Dans ce courrier de deux pages, transmis au haut magistrat français via le Quai d’Orsay, son homologue rwandais sollicite en effet le concours de la justice française afin que « les officiels de l’Organe National de Poursuite Judiciaire du Rwanda puissent procéder eux-mêmes, à l’ambassade du Rwanda à Paris, aux interrogatoires » de vingt officiers français ayant servi au Rwanda entre 1990 et 1994. Au titre des lois rwandaises, écrit Richard Muhumuza, ces personnes sont « poursuivies pour complicité de crime de génocide et de crimes contre l’humanité ».

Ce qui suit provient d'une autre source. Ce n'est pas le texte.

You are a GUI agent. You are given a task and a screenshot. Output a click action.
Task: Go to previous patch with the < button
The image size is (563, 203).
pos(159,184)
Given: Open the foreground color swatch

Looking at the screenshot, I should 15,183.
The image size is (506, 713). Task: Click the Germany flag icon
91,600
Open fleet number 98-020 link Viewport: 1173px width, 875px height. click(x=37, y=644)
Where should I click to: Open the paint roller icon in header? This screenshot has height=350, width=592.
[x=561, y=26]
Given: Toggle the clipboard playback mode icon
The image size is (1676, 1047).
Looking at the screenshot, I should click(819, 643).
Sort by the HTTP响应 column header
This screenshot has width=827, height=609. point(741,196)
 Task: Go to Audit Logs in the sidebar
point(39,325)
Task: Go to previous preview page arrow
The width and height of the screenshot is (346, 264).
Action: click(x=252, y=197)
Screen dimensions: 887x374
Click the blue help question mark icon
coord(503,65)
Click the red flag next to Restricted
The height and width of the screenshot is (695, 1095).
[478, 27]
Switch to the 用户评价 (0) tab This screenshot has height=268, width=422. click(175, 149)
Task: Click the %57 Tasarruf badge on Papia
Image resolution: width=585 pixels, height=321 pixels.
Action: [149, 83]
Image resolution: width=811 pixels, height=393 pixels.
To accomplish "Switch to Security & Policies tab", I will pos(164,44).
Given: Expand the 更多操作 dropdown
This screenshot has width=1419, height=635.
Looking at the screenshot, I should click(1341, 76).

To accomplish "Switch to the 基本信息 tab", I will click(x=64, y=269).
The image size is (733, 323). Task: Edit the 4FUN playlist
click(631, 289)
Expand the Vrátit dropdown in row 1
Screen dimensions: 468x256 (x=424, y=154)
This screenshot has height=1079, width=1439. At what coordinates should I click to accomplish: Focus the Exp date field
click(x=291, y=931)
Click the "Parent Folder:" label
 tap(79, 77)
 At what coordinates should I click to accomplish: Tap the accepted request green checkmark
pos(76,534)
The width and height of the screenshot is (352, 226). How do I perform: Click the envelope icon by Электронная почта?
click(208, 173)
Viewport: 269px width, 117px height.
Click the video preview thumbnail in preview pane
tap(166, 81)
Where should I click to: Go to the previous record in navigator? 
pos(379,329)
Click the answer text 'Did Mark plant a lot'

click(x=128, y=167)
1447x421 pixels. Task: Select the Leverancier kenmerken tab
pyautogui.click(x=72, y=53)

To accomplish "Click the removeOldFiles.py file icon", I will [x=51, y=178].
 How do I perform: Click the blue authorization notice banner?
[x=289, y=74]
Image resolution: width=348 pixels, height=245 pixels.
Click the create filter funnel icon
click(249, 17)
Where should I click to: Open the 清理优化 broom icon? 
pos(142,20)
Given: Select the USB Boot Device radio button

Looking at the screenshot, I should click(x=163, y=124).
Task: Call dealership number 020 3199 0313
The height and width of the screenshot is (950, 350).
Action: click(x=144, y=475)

« Courtoisie internationale »
« En l’absence de convention d’entraide judiciaire en matière pénale entre la France et le Rwanda, la présente demande est formulée sur base de la courtoisie internationale et de l’offre de réciprocité des magistrats requérants », ajoute le procureur général rwandais. Une allusion aux commissions rogatoires internationales effectuées au Rwanda, au cours des dernières années, par des magistrats français, en particulier ceux du pôle génocide et crimes contre l’humanité du TGI de Paris.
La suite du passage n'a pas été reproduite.